Can the player do anything to change what's there? (Say, build something, mine a depleatable resource etc?) If so, you'll have to save the state anyway.
Can the player look up what the place was like without actually having to go back there? (And if he can't, why not?!) Are you going to look it up or are you going to regenerate the entire solar system just to find out a piece of information about it? (the PRNG solution doesn't permit you to obtain only part of the solar system, you have to make the whole thing.)
Just how much detail is there anyway that you need to save?
As long as you call srandom() with the same seed, you'll get the same values out of random(). So, just base everything in a star system off a single call to srandom()... Then, you'll only need to store 1 integer (the seed) for a whole star system. Now thats compression!
You could build a pseudo random number of N digits from a certain seed (the "mother number"). Then, you divide the digits into groups and use them for answering your questions.
Example: N=20
-> one digit: how many additional jump gates?
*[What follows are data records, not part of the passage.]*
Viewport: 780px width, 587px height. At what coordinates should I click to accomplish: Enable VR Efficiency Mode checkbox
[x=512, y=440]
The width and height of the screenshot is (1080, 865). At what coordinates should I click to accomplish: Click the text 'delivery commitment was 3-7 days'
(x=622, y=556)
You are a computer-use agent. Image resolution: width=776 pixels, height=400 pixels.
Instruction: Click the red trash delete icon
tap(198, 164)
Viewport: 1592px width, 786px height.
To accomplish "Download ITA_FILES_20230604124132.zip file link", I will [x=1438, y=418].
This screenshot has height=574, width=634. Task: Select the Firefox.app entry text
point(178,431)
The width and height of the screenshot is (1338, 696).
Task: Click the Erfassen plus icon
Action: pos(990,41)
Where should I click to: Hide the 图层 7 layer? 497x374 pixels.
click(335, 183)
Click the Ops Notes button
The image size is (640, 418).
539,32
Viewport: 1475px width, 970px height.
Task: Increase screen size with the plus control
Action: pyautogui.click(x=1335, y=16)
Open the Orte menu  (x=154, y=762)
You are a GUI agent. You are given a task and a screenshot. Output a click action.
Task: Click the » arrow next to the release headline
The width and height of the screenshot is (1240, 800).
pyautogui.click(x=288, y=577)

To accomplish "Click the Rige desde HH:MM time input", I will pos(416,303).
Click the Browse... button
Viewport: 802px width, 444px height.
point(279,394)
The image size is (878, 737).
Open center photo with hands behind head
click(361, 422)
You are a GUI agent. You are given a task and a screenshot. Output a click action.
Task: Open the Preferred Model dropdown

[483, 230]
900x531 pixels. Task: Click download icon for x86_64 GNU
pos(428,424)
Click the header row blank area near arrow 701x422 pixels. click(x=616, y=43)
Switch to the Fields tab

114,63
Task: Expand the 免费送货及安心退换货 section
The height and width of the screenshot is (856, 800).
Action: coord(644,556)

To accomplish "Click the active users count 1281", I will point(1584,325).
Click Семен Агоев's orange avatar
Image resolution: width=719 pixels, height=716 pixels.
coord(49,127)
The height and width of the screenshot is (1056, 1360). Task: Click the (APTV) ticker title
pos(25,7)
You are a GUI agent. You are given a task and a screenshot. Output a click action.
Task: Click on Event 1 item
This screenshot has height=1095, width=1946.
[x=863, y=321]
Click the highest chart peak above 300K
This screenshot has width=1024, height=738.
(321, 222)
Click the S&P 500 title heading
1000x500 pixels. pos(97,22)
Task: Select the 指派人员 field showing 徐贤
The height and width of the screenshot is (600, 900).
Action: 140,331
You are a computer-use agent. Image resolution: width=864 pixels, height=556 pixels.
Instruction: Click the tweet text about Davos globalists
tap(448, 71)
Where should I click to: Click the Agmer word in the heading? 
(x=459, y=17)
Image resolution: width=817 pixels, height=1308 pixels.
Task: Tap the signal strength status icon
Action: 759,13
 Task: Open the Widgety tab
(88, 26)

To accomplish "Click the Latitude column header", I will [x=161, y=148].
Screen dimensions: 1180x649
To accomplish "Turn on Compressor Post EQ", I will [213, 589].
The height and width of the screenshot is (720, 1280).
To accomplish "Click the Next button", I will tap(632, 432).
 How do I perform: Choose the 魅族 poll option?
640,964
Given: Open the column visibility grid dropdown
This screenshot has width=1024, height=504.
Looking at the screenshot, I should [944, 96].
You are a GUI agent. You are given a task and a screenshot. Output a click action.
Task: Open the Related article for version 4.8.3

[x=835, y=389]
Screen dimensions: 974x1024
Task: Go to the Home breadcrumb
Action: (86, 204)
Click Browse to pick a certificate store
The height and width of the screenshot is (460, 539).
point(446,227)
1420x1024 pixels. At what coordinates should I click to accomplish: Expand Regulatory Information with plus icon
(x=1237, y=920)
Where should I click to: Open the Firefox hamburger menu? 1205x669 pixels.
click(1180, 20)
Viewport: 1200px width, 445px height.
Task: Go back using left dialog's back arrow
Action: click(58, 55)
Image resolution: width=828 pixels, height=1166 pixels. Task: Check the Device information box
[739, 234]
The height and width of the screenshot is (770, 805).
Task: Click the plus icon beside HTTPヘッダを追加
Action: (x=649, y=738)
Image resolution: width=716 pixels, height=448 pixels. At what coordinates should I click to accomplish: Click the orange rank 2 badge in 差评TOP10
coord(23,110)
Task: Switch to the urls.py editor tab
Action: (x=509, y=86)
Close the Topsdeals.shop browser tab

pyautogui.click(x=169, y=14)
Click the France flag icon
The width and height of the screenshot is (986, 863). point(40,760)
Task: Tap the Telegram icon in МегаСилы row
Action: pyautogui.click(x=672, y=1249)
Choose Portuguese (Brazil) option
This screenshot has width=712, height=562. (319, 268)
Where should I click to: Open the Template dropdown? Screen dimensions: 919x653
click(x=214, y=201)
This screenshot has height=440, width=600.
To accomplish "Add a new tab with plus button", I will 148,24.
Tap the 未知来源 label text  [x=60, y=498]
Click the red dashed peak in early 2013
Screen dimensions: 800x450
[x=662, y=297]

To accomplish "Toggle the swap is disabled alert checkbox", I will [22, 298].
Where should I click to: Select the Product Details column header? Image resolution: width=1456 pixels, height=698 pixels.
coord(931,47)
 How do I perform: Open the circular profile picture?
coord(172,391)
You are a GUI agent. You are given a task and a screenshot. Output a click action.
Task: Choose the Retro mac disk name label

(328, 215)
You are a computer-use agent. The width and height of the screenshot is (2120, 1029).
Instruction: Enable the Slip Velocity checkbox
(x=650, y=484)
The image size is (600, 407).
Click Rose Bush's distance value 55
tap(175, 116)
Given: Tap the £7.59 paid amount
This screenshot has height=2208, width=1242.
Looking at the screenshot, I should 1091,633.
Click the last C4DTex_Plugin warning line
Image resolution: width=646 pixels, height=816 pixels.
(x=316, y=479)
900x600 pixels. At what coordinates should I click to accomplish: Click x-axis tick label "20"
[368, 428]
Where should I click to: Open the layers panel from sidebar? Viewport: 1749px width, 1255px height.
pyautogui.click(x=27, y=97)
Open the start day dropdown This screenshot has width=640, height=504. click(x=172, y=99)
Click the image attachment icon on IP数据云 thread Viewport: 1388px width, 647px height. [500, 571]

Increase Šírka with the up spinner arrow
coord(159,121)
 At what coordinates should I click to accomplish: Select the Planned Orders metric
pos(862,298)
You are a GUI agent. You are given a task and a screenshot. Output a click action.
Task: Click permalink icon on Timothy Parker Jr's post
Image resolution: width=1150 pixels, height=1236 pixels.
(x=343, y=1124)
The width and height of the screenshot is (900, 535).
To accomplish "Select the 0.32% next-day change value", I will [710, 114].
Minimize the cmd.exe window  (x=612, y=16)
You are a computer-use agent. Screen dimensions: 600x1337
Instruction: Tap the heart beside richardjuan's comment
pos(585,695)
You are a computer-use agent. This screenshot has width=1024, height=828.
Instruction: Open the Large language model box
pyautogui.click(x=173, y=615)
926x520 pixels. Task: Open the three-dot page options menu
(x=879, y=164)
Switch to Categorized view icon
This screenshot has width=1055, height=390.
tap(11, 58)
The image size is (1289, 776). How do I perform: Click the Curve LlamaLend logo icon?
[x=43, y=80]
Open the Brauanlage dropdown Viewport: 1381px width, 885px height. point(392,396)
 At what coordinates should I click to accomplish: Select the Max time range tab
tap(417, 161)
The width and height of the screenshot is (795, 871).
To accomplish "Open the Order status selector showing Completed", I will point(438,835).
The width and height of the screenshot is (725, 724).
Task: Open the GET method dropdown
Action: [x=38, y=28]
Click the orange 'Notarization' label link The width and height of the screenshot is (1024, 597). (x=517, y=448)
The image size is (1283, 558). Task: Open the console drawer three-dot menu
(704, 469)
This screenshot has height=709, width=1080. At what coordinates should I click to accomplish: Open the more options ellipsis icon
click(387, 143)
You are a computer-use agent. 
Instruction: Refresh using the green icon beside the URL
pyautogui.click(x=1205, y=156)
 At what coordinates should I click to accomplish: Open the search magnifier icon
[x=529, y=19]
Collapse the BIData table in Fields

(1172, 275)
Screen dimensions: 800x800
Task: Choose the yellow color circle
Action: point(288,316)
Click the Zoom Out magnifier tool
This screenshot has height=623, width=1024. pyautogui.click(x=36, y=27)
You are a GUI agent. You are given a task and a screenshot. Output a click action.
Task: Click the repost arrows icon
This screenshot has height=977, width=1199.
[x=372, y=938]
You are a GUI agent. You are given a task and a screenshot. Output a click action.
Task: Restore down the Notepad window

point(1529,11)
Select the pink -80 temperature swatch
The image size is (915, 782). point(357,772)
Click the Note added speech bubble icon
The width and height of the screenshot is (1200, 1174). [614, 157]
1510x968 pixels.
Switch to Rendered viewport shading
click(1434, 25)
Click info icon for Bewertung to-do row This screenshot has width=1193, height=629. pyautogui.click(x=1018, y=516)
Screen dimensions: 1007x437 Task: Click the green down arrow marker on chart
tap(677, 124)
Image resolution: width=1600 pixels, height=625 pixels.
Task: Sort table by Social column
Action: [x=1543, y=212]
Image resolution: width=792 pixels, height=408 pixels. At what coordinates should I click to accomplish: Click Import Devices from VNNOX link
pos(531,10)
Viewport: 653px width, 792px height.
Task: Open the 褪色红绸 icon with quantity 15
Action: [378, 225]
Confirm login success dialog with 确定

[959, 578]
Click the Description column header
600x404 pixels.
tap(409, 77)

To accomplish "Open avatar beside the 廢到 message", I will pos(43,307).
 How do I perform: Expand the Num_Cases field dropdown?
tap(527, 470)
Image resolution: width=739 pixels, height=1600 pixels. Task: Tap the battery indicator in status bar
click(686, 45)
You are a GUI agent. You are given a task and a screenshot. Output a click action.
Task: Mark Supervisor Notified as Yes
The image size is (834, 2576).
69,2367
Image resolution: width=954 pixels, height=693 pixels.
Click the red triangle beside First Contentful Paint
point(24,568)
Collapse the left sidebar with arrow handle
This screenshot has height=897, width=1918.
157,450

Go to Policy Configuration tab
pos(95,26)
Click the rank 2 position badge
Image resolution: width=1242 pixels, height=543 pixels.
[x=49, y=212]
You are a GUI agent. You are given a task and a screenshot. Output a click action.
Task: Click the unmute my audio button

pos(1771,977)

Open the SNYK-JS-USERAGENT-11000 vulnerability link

-> three digits: seed for generating the respective lengths of each available jump
-> six digits: seed for generating this solar system
-> ten digits: seed for generating a new 20 digit seed for each linked solar system
Then recurse. Each system (with stable orbits etc.) gets generated at time 0, and you will have to calculate how it looks now.
Of course, this approach, starting from a mother system, would mean that the farther the current system is from the mother system, the longer it takes to generate its data. Also, this way makes a tree, not a net (which I would expect).
I think that it would be better to generate coordinates - use polar coordinates in the plane, and perhaps an ellipsoid in three dimensions.
I can vaguely recall this being done before. During the early 90's fractals were all the rage and I remember one company offering worlds to game programmers. The had created a whole infinite universe full of galaxies with suns and planets, event down to the valleys and textures of places on the planets. They were offering to find suitable virtual real estate to game developers. The game developers would get the software to render and use this, together with the exact coordinates to their propery in this fractal universe.
I've googled for a few minutes for "fractal game world planet universe" and such, but haven't found them. It might have been Pandromeda, but I can't quite remember.
You should study fractals for this idea. All you need is a continous field of numbers that you can recreate from a seed and then present those numbers as stars, planets and satellites with different properties.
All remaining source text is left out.